ZEIT ONLINE: Sie haben die Familie dann ein Jahr lang dabei begleitet, wie sie versucht, sich in Deutschland eine neue Existenz aufzubauen. Wie war der erste Kontakt?
Wendler: Die Mutter und ihre Kinder waren wahnsinnig nett, aber auch misstrauisch. Schließlich haben sie in ihrer Heimat und auf der Flucht grauenhafte Dinge erlebt. Erst nach und nach haben wir ihr Vertrauen gewonnen und sie haben uns von den Anfeindungen erzählt, denen sie in Tespe ausgesetzt waren. Von Einwohnern, die die Straßenseite wechselten, wenn sie ihnen begegneten. Oder Jugendlichen, die nachts Knallkörper vor ihrem Haus zündeten, bis die kleinen Kinder der Familie weinten.
ZEIT ONLINE: In ihrem Film taucht aber auch eine sehr hilfsbereite Anwohnerin auf. Eine Seniorin, die zu Besuch kommt und mit den Kindern Deutsch lernt.
Wendler: Richtig. Und darüber waren wir sehr glücklich. Diese 80-jährige Dame kümmert sich auf einem ganz normalen menschlichen Niveau um die Familie aus Tschetschenien. Daran sieht man unserer Meinung nach auch, dass es nicht immer darum geht, auf einen Schlag die Welt zu retten. Man kann auch erst mal anfangen, ganz normal miteinander zu kommunizieren. Dann finden sich schon Wege.
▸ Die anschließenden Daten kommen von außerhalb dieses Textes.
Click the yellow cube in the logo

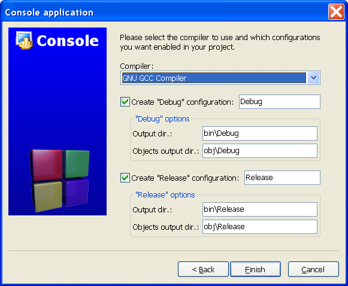click(47, 196)
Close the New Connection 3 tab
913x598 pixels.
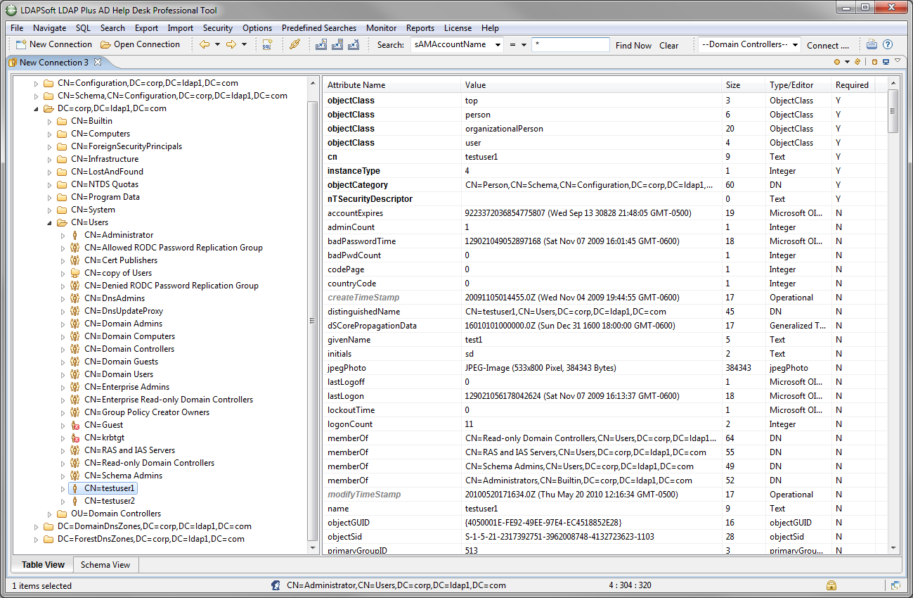tap(98, 62)
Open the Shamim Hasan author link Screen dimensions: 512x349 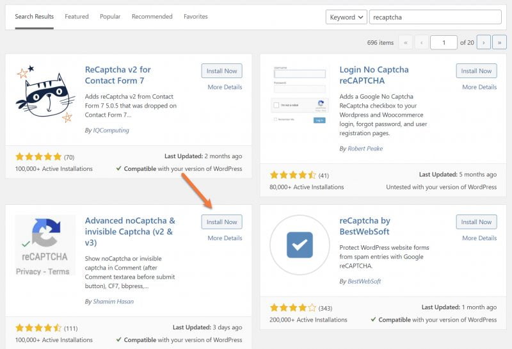[113, 301]
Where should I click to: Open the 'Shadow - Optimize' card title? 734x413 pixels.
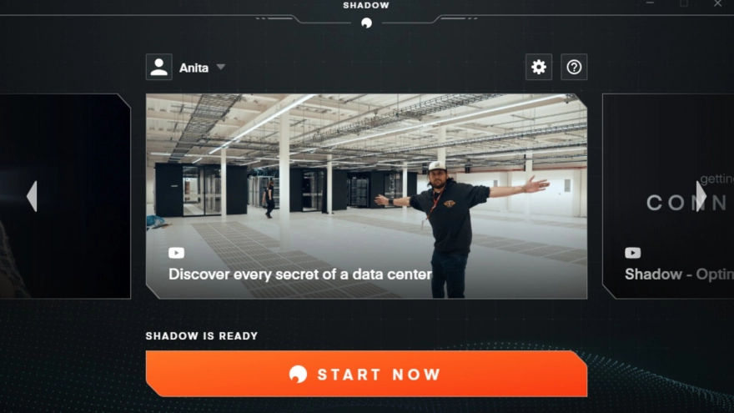pos(679,274)

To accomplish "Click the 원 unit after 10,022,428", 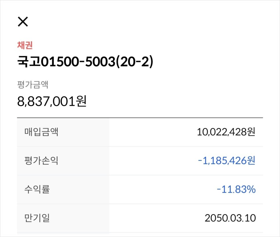I will tap(251, 132).

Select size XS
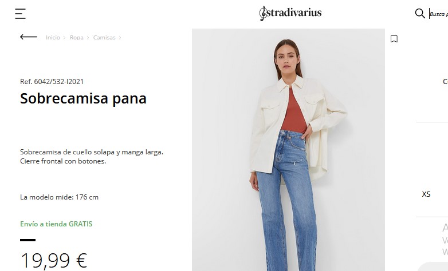426,194
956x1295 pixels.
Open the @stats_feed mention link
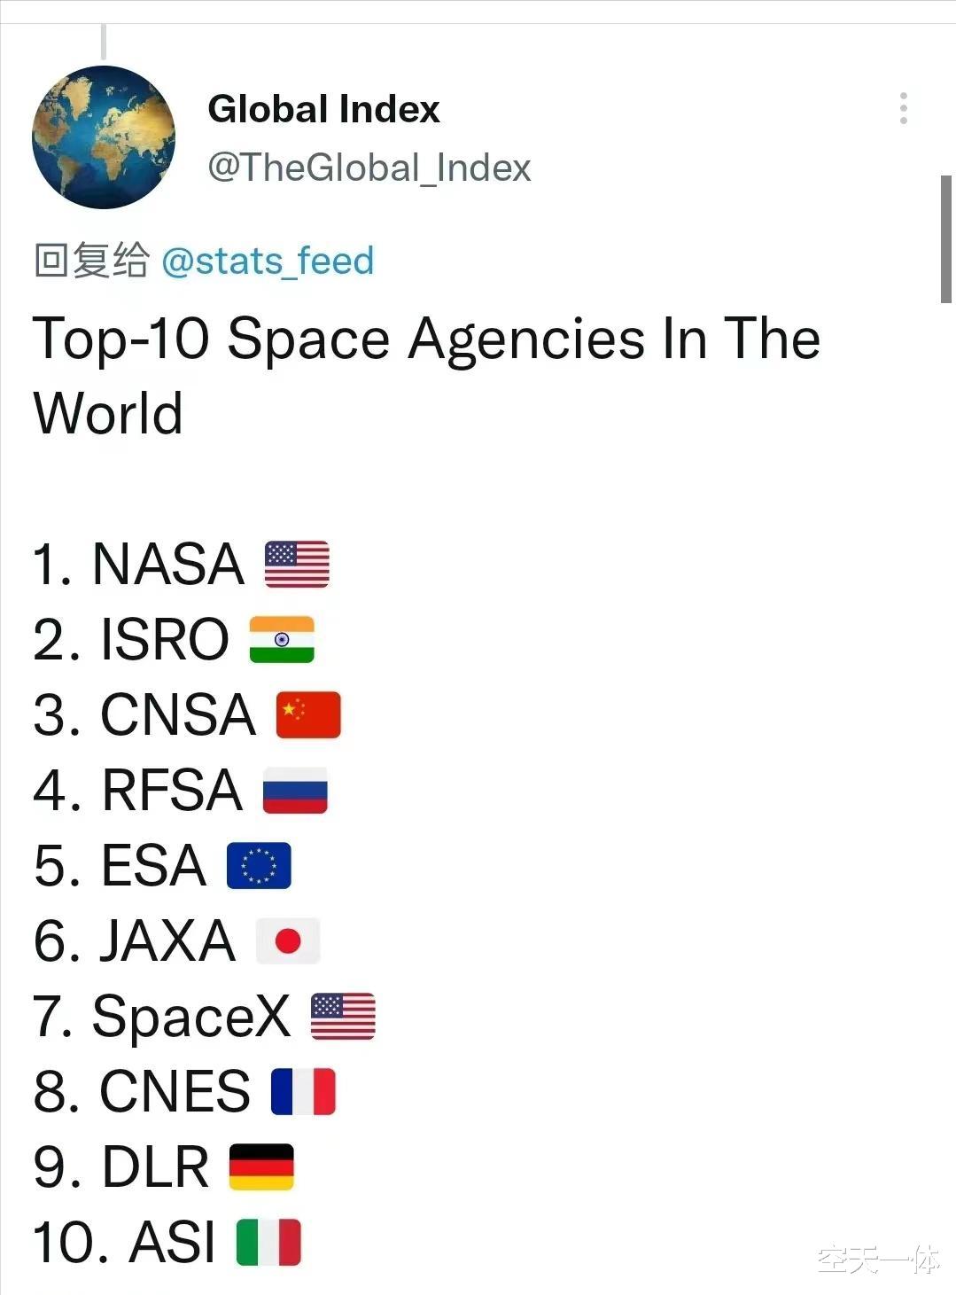pos(268,261)
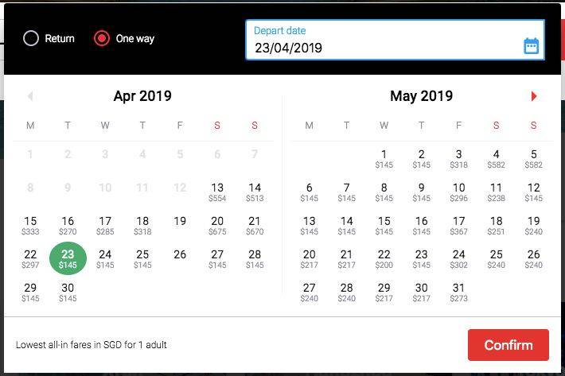Select May 11 priced at $238
The width and height of the screenshot is (565, 376).
pos(496,192)
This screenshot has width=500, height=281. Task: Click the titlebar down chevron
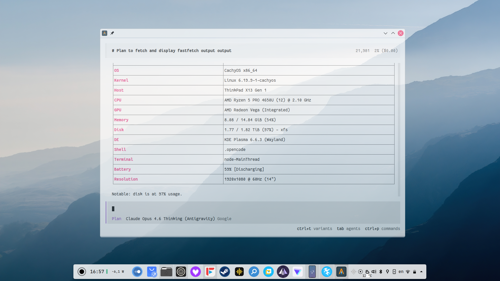pos(385,33)
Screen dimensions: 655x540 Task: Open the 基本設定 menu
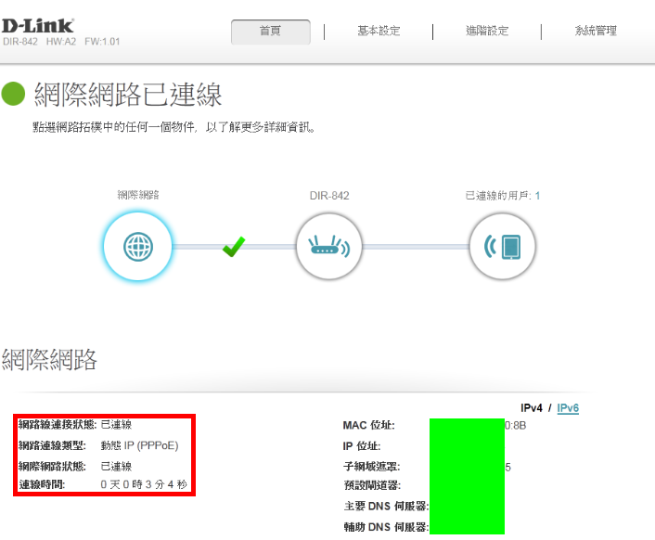click(379, 31)
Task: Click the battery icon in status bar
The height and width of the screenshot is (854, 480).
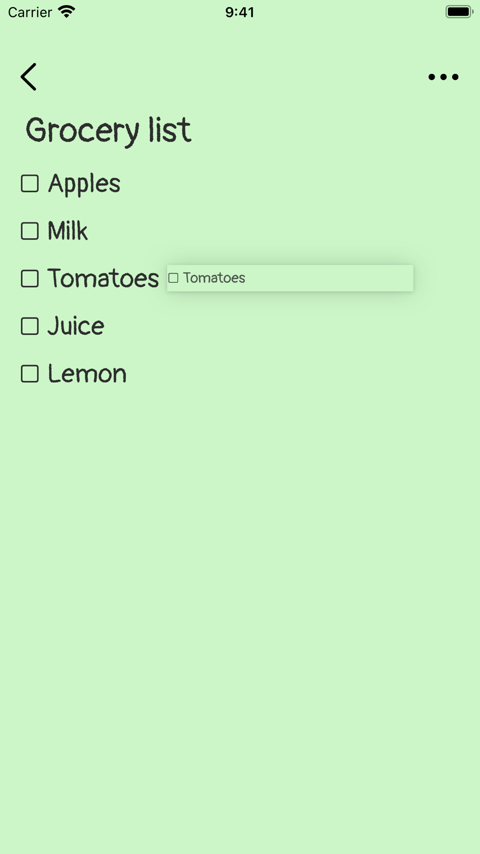Action: click(x=459, y=12)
ZEIT ONLINE: Neben Tespe handelt ihr Film von Appel, in dessen Zentrum rund 250 Menschen leben. Warum dieser zweite Schauplatz?
Wendler: Weil wir in Appel von Anfang an dokumentieren konnten, wie sich so eine Diskussion in einem Dorf entwickelt. Der Landkreis hatte damals den Plan, hier in einem ehemaligen Pflegeheim 53 Flüchtlinge unterzubringen. Damit waren die Bewohner Appels gar nicht einverstanden und haben sich zusammengeschlossen.
ZEIT ONLINE: Eine Bürgerinitiative ist aber jetzt nicht unbedingt nur ein ländliches Phänomen, das kennen wir aus der Hamburger Innenstadt auch.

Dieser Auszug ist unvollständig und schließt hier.